- _Stated goal_: Rewrite the Batchforce terms of purchase from the words "BATCHFORCE TERMS OF" through "PLACING AN ORDER.", putting "THOROUGHLY" wherever "CAREFULLY" appears.

- _Page extract_:
================

BATCHFORCE TERMS OF PURCHASE
LAST UPDATED ON 16 Aug 2023
PLEASE READ THIS AGREEMENT CAREFULLY BEFORE USING OUR SERVICE(S), PLACING REQUESTS FOR QUOTES OR PLACING AN ORDER.
This Terms of Purchase (the “Agreement”) are applicable on all offers, orders and services of Batchforce and is made between Batchforce, having its place of business at Kloosterweg 1, 6412 CN Heerlen, Limburg, The Netherlands (“Contractor” or “Batchforce”) and the entity or person placing the request for quotation, placing the order at Batchforce or using the Batchforce service (“Client” or “You” or “Your”).
Client acknowledges that the Contractor;
- operates an online platform and works mainly with 3th party suppliers for the production of parts;
- provides an online platform to manage, upload and accept offers and orders online;
- provides an online order acceptance process that is legally binding under these terms of purchase;
- chooses production location, allocates suppliers and removes suppliers from production without notifying the Client’s;
- has individual manufacturing collaboration agreements, terms and conditions with suppliers;
- in most cases removes Client’s branding and identification from files and products provided by Client;
- does not provide access to Suppliers connected to the Batchforce online platform.

================

- _Source material_:
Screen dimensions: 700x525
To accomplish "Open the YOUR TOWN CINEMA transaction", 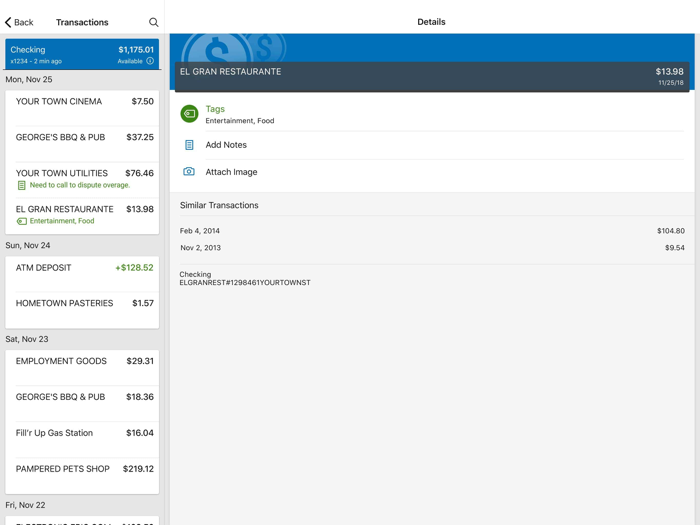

================

- _Answer to this problem_:
BATCHFORCE TERMS OF PURCHASE
LAST UPDATED ON 16 Aug 2023
PLEASE READ THIS AGREEMENT THOROUGHLY BEFORE USING OUR SERVICE(S), PLACING REQUESTS FOR QUOTES OR PLACING AN ORDER.